Divisions of Medical Oncology and Urology, Department of Medicine, Duke Cancer Institute, Duke University Medical Center, Box 102002, Durham, NC 27710, USA.
J Clin Oncol. 2012 Sep 20;30(27):3402-7. doi: 10.1200/JCO.2011.40.9631. Epub 2012 Aug 13.
Lactate dehydrogenase (LDH) is an enzyme involved in anaerobic glycolysis and regulated by the phosphatidylinositol 3-kinase/Akt/mammalian target of rapamycin (mTOR)-containing complex 1 (PI3K/Akt/TORC1) pathway as well as tumor hypoxia/necrosis. High serum LDH levels are associated with poor prognosis in patients with cancer, including renal cell carcinoma (RCC). We tested whether serum LDH is prognostic and has predictive value in patients with metastatic RCC receiving an mTOR inhibitor.
We evaluated pretreatment and post-treatment serum LDH in 404 poor-risk patients with RCC treated with the TORC1 inhibitor temsirolimus or interferon alfa in an international phase III randomized trial. The proportional hazards model was used to test for the prognostic and predictive association of LDH in predicting overall survival (OS).
Mean baseline serum normalized LDH was 1.23 times the upper limit of normal (ULN; range, 0.05 to 28.5 × ULN). The multivariable hazard ratio for death was 2.81 (95% CI, 2.01 to 3.94; P < .001) for patients with LDH more than 1 × ULN versus patients with LDH ≤ 1 × ULN. The LDH-treatment interaction term was statistically significant for OS (P = .016). Among 140 patients with LDH above the ULN, OS was significantly improved with temsirolimus (6.9 v 4.2 months; P < .002). Among 264 patients with normal LDH, OS was not significantly improved with temsirolimus as compared with interferon therapy (11.7 v 10.4 months; P = .514).

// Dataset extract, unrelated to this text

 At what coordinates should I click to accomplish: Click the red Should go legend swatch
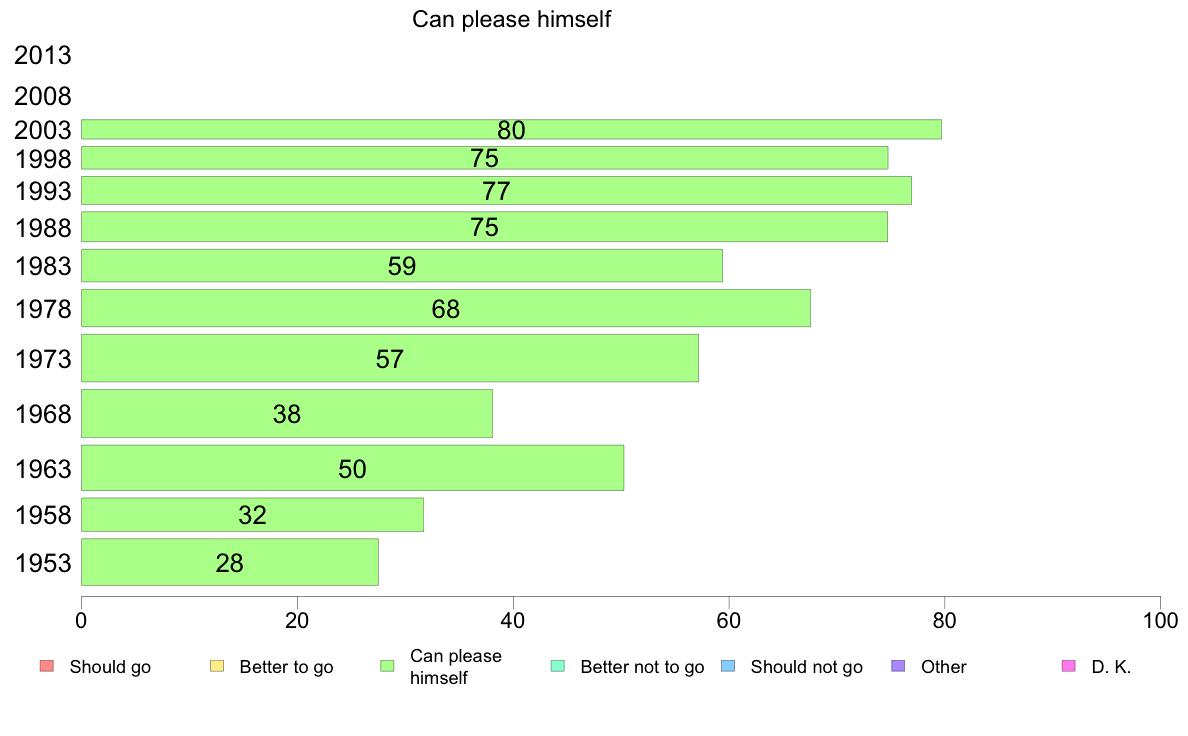pos(47,666)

Serum LDH is a prognostic and a predictive biomarker for the survival benefit conferred by TORC1 inhibition in poor-risk RCC. Further investigation of the predictive role of LDH as a measure of benefit with PI3K/TORC1 pathway inhibition in other RCC risk groups and other tumor types is warranted.
乳酸脱氢酶(LDH)是一种参与无氧糖酵解的酶,受磷酸肌醇 3-激酶/蛋白激酶 B/哺乳动物雷帕霉素靶蛋白(PI3K/Akt/雷帕霉素靶蛋白复合物 1(TORC1))途径以及肿瘤缺氧/坏死调节。血清 LDH 水平升高与癌症患者(包括肾细胞癌[RCC])预后不良相关。我们检测了在接受 mTOR 抑制剂治疗的转移性 RCC 患者中,血清 LDH 是否具有预后价值和预测价值。

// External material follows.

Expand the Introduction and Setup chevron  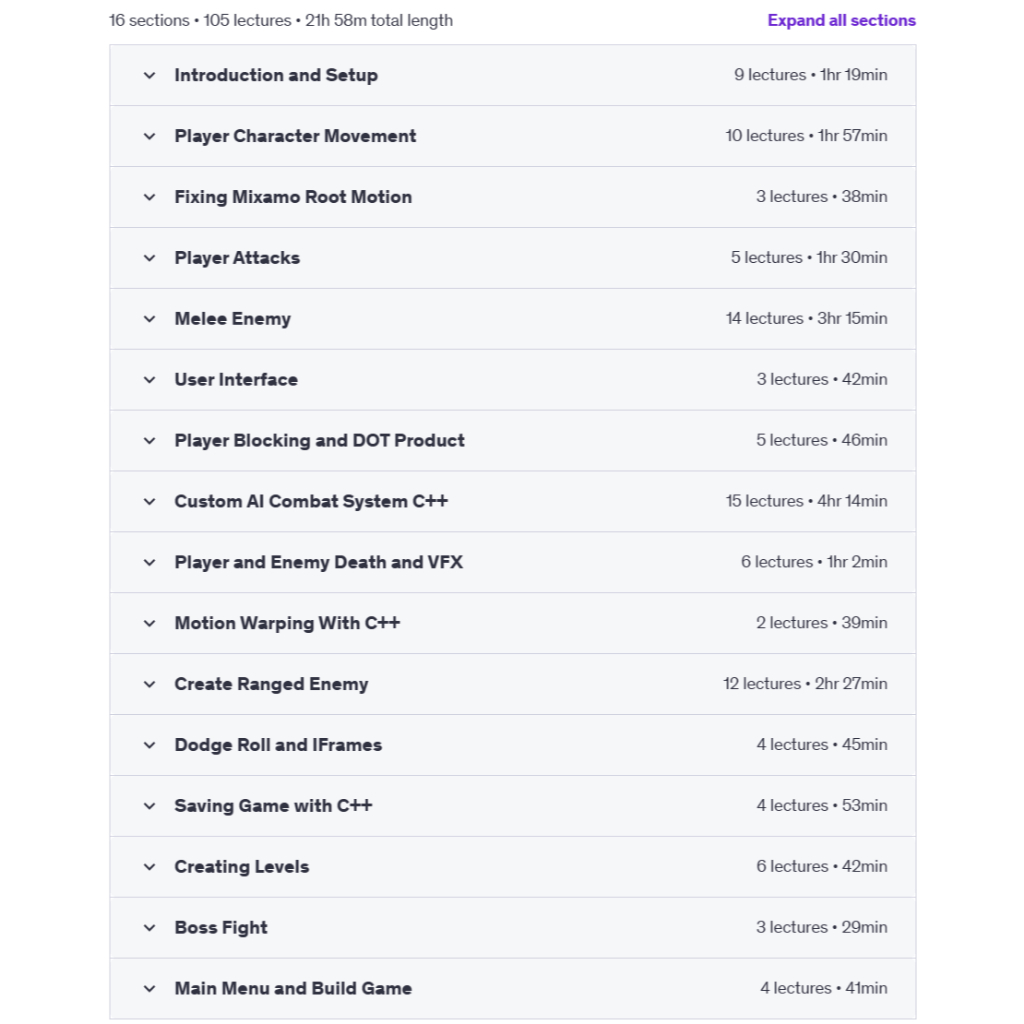[150, 75]
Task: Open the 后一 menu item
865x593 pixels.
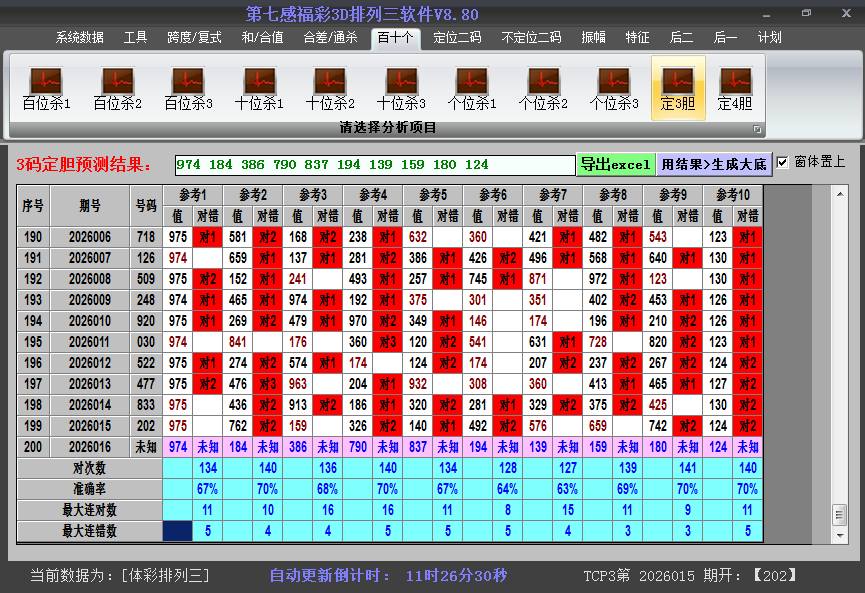Action: tap(725, 37)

我们评估了在一项国际 III 期随机试验中,404 例预后不良的 RCC 患者(接受 TORC1 抑制剂替西罗莫司或干扰素 alfa 治疗)的治疗前和治疗后血清 LDH。使用比例风险模型检测 LDH 预测总生存(OS)的预后和预测关联。
平均基线血清正常化 LDH 是正常上限(ULN;范围为 0.05 至 28.5×ULN)的 1.23 倍。LDH 大于 1×ULN 的患者死亡风险比为 2.81(95%CI,2.01 至 3.94;P<.001),而 LDH≤1×ULN 的患者。OS 的 LDH-治疗相互作用项具有统计学意义(P=0.016)。在 140 例 LDH 高于 ULN 的患者中,替西罗莫司治疗可显著改善 OS(6.9 个月比 4.2 个月;P<.002)。在 264 例 LDH 正常的患者中,与干扰素治疗相比,替西罗莫司治疗并未显著改善 OS(11.7 个月比 10.4 个月;P=0.514)。
血清 LDH 是预测不良风险 RCC 中 TORC1 抑制生存获益的预后和预测生物标志物。进一步研究 LDH 作为 PI3K/TORC1 通路抑制在其他 RCC 风险组和其他肿瘤类型中衡量获益的预测作用是必要的。